### Directions
Once you find the line with "Impressum (55, 917)", transcribe it and all the lines that follow to the end of the data, exactly as written; skip any pictures.

*** Input data ***

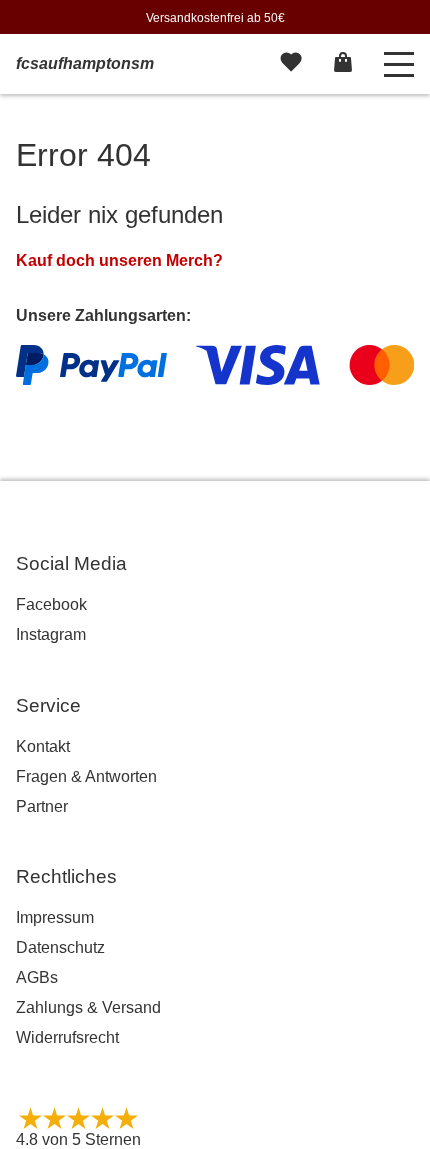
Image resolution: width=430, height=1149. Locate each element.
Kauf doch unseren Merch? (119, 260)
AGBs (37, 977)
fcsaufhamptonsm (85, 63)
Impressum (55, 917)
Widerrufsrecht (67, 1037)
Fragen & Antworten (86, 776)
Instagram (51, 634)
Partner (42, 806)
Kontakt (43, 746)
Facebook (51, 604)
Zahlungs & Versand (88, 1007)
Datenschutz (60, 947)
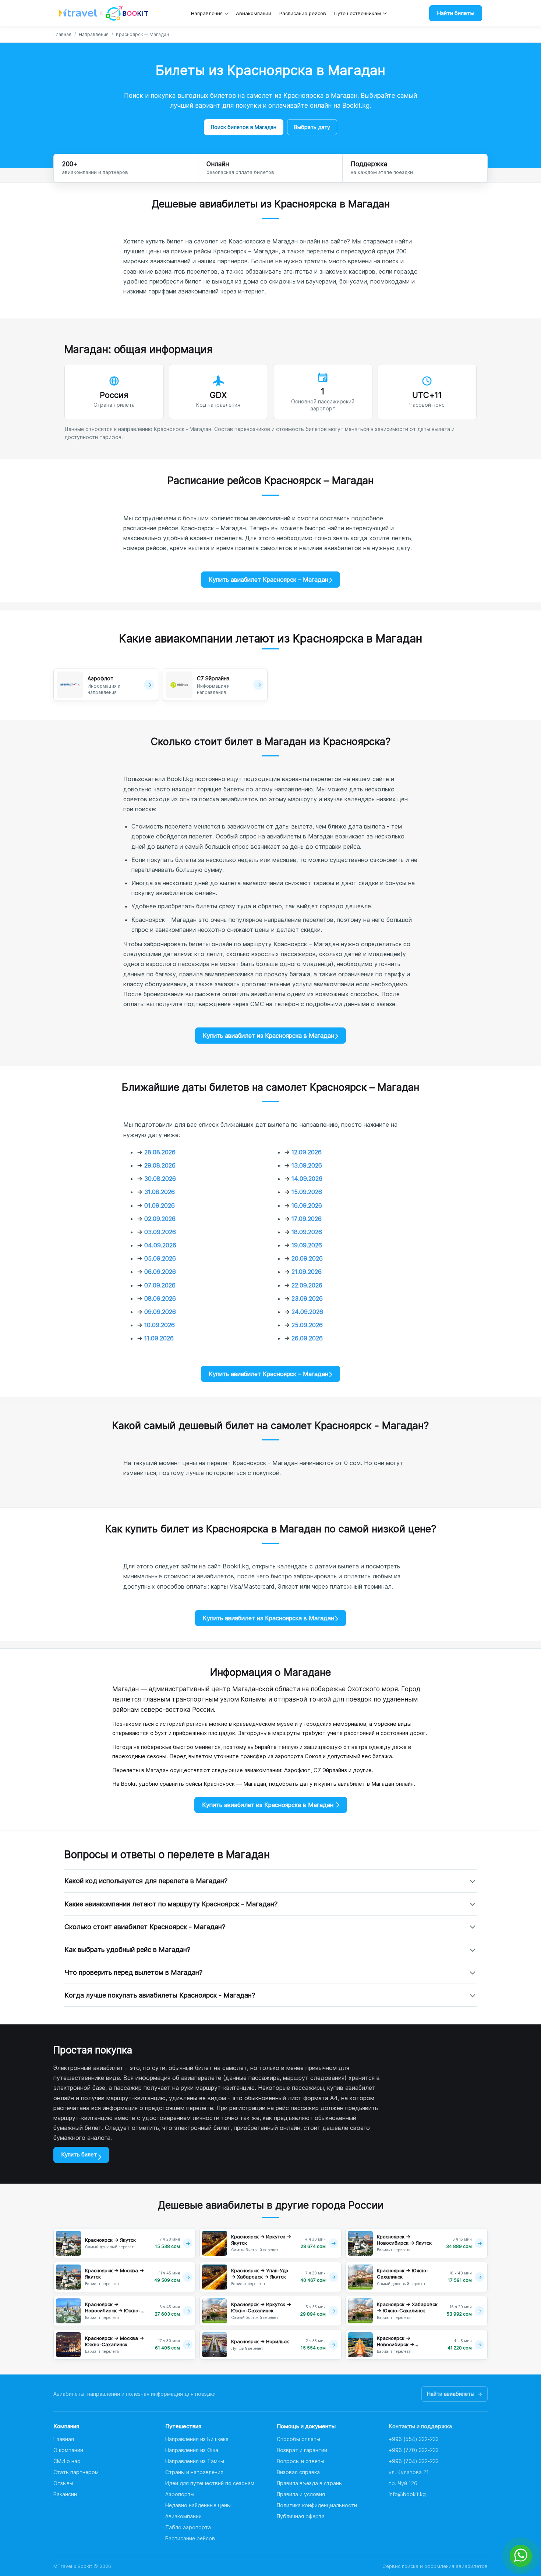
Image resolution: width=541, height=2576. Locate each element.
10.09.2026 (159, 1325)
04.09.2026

*** End of Input data ***

### Reply to the exercise
Impressum (55, 917)
Widerrufsrecht (67, 1037)
Fragen & Antworten (86, 776)
Instagram (51, 634)
Partner (42, 806)
Kontakt (43, 746)
Facebook (51, 604)
Zahlungs & Versand (88, 1007)
Datenschutz (60, 947)
Image resolution: width=541, height=2576. Locate each element.
10.09.2026 (159, 1325)
04.09.2026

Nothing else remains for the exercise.